> _Exercise details_
Your answer should consist of every line in the records that holds "photo".

[Collected data entries]

BEGIN

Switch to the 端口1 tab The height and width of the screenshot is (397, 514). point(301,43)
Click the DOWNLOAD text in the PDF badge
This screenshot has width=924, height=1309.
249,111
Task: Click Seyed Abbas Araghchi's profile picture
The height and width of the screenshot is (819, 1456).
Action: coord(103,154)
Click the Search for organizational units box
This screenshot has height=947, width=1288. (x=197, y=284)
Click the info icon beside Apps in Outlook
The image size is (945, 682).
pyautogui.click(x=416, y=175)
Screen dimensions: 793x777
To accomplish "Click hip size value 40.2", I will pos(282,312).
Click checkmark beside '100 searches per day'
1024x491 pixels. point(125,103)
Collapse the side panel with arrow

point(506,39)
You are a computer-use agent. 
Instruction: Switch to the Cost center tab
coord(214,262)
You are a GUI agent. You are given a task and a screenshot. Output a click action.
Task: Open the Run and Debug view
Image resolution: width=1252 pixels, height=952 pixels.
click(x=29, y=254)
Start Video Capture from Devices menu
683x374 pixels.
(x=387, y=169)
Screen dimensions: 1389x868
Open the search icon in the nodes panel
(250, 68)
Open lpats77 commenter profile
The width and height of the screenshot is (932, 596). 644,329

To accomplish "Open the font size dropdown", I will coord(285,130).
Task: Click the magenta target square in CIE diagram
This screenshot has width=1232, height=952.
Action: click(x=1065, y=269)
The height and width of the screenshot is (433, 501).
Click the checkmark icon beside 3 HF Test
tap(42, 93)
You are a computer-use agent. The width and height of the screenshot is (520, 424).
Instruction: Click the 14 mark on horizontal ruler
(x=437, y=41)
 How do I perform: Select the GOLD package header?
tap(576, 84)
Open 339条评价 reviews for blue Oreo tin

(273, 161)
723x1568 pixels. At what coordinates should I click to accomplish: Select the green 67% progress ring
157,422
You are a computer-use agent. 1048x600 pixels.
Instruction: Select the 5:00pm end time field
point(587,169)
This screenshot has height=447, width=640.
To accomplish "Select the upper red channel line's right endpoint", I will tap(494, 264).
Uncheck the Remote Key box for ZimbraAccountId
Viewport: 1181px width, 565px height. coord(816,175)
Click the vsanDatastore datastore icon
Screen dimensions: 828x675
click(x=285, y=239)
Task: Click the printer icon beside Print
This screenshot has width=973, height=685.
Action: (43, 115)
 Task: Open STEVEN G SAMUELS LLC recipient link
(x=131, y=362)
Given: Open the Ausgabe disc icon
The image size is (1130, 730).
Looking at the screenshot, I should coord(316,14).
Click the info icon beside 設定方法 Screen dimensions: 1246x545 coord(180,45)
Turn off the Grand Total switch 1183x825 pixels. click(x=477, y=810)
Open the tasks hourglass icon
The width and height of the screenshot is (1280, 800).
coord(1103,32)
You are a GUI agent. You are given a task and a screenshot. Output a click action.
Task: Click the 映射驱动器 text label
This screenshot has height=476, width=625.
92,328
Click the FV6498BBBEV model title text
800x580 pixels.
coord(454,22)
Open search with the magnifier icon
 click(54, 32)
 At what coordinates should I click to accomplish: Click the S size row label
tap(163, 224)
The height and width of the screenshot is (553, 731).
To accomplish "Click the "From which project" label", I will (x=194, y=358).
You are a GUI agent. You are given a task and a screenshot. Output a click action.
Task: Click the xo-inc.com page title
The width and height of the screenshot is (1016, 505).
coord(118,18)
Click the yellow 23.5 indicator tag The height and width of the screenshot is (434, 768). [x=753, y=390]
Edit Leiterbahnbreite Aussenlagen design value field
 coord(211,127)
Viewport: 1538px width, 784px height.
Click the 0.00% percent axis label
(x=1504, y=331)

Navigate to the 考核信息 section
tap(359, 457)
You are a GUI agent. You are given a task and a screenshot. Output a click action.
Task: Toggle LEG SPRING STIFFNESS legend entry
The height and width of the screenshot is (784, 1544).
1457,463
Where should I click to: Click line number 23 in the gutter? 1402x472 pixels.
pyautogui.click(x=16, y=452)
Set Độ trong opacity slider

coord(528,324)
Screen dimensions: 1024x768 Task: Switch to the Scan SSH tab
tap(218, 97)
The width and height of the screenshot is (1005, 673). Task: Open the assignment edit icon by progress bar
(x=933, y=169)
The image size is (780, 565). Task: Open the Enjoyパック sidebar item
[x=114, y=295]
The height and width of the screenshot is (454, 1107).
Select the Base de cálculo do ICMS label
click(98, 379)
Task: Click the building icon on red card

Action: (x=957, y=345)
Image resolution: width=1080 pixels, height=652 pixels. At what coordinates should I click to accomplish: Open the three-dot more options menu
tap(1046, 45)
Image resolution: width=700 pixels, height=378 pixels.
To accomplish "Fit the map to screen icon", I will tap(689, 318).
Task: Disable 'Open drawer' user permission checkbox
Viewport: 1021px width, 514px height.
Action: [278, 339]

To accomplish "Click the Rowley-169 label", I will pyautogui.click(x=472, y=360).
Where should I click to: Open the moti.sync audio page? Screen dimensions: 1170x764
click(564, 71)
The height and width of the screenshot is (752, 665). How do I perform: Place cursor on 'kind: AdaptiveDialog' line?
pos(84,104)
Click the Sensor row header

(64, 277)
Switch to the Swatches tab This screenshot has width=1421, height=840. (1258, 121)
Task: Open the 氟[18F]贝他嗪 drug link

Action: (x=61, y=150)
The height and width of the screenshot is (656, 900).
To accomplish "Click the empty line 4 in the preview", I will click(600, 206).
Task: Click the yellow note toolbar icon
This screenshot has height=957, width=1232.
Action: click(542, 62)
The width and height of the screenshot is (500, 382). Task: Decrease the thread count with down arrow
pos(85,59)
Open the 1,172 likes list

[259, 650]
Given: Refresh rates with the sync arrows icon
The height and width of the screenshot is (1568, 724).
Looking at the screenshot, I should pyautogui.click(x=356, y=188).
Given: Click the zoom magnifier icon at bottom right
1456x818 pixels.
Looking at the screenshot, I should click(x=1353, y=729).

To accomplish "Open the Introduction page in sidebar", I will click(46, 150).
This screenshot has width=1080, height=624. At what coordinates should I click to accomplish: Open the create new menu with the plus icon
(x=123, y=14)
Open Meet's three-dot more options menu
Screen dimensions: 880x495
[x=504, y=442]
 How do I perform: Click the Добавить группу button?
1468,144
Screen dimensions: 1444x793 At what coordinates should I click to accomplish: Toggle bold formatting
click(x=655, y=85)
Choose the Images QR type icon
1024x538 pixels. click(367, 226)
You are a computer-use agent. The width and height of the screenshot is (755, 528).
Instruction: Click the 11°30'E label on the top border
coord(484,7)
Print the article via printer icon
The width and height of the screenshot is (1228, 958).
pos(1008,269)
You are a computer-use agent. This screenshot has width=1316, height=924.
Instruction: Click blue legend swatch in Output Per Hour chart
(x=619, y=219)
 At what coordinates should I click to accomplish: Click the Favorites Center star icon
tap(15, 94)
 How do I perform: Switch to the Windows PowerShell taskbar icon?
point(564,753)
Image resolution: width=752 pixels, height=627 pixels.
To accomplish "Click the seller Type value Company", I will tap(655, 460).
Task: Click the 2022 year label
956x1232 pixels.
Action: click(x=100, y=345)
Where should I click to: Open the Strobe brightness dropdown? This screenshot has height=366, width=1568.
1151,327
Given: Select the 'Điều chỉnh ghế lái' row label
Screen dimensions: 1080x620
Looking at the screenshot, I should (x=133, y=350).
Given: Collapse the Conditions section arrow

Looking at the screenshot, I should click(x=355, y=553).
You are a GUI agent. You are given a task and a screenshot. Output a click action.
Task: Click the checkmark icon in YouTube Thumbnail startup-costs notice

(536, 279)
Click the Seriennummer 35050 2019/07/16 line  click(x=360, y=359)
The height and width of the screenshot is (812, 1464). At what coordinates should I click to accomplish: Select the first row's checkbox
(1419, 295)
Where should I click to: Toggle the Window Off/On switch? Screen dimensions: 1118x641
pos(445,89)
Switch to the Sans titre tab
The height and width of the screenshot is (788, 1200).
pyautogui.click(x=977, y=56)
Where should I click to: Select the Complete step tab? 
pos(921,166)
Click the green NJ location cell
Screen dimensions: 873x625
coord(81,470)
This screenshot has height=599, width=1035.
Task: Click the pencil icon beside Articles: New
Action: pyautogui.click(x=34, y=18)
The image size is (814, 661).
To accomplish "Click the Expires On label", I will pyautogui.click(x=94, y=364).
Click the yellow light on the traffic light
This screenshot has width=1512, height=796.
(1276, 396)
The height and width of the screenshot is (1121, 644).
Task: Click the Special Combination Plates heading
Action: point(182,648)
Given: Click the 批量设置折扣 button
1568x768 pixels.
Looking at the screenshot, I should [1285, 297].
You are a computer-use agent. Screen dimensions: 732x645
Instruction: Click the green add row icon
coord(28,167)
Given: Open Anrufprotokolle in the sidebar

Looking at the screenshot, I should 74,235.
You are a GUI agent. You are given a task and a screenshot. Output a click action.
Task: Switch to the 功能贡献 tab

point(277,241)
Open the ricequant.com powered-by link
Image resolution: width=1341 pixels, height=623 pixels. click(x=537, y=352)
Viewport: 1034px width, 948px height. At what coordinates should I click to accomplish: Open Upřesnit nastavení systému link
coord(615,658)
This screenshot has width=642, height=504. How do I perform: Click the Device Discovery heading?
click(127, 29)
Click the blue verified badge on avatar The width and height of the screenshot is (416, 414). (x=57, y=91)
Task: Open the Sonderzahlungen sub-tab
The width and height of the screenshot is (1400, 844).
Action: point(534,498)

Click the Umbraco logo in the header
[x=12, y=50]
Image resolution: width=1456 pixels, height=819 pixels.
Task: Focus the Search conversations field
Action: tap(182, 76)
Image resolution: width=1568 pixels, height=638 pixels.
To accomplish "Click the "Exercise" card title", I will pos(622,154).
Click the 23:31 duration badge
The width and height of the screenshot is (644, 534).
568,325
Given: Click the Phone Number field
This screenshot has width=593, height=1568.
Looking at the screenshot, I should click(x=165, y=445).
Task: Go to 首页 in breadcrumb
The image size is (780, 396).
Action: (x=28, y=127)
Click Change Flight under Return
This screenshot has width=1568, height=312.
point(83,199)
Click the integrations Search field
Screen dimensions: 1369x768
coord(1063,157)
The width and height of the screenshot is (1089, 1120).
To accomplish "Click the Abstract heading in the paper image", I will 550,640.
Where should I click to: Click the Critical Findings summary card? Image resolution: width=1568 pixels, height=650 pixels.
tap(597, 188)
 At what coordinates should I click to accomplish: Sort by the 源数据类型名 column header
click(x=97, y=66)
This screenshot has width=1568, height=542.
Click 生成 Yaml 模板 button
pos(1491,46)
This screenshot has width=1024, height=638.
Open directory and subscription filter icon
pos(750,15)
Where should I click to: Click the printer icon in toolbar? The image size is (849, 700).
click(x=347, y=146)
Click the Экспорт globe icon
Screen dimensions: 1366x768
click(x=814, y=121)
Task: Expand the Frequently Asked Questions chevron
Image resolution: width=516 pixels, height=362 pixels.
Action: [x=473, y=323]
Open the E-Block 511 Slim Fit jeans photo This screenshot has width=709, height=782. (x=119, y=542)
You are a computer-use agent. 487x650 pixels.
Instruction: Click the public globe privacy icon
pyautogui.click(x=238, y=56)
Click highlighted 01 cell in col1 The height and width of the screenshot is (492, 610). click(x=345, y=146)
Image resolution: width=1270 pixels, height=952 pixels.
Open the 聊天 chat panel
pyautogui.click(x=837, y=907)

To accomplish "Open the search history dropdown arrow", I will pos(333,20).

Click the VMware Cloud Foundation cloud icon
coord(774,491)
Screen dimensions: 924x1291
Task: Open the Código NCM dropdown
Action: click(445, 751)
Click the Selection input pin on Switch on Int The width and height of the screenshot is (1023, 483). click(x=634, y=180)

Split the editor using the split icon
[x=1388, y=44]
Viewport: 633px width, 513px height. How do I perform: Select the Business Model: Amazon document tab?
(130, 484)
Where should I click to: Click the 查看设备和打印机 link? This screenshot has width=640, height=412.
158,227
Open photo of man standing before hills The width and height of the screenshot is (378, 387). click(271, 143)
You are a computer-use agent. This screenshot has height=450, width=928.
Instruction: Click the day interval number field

END

> _Problem solution_
Open the E-Block 511 Slim Fit jeans photo This screenshot has width=709, height=782. (x=119, y=542)
Open photo of man standing before hills The width and height of the screenshot is (378, 387). click(271, 143)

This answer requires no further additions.